Tuesday, October 09, 2007

SCHIP Wrecked (And Why The Right Makes Me Sick)

Oh my gawd, such drama! Check here, too. And especially here.

Yeah, it gets a little tiring when people trot out the "but it's for the children!" argument. Personally, I don't need an emotional hook to bring me into the discussion as long as the logic is sound. I can easily connect the dots between an abstract idea and how it might play out in reality. A lot of people, however, seem to lack whatever empathy chip is necessary to make such a connection. They require a more blatant demonstration.

And so it is that we find ourselves looking at 12 year old Graeme Frost as the new face of SCHIP.

Whatever you think of SCHIP, Graeme does indeed seem like the poster boy for promoting it. Unpredictable bad things can (and do) happen to good people who are unprepared to deal with the fallout. In health matters, if you don't have insurance and you get seriously sick or injured, you're pretty much fucked from every angle. It's an undeniable truth.
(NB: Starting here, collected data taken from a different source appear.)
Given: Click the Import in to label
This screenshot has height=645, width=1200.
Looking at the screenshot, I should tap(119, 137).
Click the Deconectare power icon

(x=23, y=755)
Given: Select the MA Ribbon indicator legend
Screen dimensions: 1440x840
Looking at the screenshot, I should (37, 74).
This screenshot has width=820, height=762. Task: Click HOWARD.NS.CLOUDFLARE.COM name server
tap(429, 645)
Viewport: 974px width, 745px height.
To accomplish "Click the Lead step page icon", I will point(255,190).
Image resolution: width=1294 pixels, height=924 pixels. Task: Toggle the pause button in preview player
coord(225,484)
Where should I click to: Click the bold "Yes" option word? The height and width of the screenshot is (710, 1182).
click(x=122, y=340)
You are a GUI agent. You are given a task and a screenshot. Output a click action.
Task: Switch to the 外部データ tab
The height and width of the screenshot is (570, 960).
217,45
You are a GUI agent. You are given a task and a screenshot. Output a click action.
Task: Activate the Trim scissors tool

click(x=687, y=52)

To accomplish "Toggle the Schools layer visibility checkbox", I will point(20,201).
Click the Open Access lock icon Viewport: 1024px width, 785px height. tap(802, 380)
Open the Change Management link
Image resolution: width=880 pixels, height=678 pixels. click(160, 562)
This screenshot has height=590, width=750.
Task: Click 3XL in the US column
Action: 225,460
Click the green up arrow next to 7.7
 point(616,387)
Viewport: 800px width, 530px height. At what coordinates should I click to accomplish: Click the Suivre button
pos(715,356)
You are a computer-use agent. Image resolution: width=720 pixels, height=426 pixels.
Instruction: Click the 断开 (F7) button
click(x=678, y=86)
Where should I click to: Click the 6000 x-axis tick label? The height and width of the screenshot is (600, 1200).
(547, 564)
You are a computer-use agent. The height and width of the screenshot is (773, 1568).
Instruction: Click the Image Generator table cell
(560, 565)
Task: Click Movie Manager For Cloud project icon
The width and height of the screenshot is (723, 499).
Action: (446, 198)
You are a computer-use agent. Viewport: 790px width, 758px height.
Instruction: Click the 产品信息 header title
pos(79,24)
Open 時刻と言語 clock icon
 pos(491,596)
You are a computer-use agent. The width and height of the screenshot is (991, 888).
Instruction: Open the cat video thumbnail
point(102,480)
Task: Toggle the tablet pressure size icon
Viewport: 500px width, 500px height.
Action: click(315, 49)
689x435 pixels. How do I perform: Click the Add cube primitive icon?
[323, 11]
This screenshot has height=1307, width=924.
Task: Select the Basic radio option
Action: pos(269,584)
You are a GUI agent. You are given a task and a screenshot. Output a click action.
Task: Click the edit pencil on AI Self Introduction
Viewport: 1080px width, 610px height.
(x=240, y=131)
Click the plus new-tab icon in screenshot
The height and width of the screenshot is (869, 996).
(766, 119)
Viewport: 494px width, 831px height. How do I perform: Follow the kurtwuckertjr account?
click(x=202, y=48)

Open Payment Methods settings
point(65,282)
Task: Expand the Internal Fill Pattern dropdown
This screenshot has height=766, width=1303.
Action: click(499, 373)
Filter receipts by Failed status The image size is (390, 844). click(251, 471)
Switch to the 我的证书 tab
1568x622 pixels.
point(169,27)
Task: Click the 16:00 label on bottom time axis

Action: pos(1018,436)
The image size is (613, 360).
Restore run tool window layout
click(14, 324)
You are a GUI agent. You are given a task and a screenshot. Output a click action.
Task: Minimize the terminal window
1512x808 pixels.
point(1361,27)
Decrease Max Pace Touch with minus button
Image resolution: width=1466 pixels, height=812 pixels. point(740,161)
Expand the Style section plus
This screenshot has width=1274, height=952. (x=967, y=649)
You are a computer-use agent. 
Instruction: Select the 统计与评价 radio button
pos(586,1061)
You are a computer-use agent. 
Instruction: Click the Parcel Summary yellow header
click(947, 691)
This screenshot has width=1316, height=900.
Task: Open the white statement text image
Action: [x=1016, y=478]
I have access to employer-offered insurance and, for all of my grousing about its imperfections, it's better than a lot of other plans. More importantly, I can afford it without having to make sacrifices in other standard areas like food, shelter, and childcare. 47 Million Americans are not so lucky. You can count on a certain percentage of idiots in the mix but for the most part these are people I can identify with. I've been there. I've had to make tough choices for my family. Regarding health care, it's not hard to imagine weighing risk factors along with available options. As in, "the odds of a catastrophic health event are low but the probability of my children needing to eat this month are high."

Here's the part where I get mad. Members of the right wingersphere are crawling out of the woodwork and onto a Fox News program near you to defend their world view by declaring Graeme and his family a fraud. Let's put aside, for a moment, their arguments (pitiful as they are). Let's look instead at their motives. It could be as simple as a reflexive anti-Democratic position but I think it's more subconscious than that. What I suspect to be the case with these people is that their egocentric, vain, tiny little minds are forever determined to disassociate luck from success. To accept that the two are commingled would be to rob them of the right to claim an earned superiority over the less fortunate. It would, in fact, undermine the whole of their conservative belief, which seems to be: you get exactly what you deserve in life and if you don't have much then it must be your own fault so for God's sake just shut up already and find some bootstraps from which to pull yourself up.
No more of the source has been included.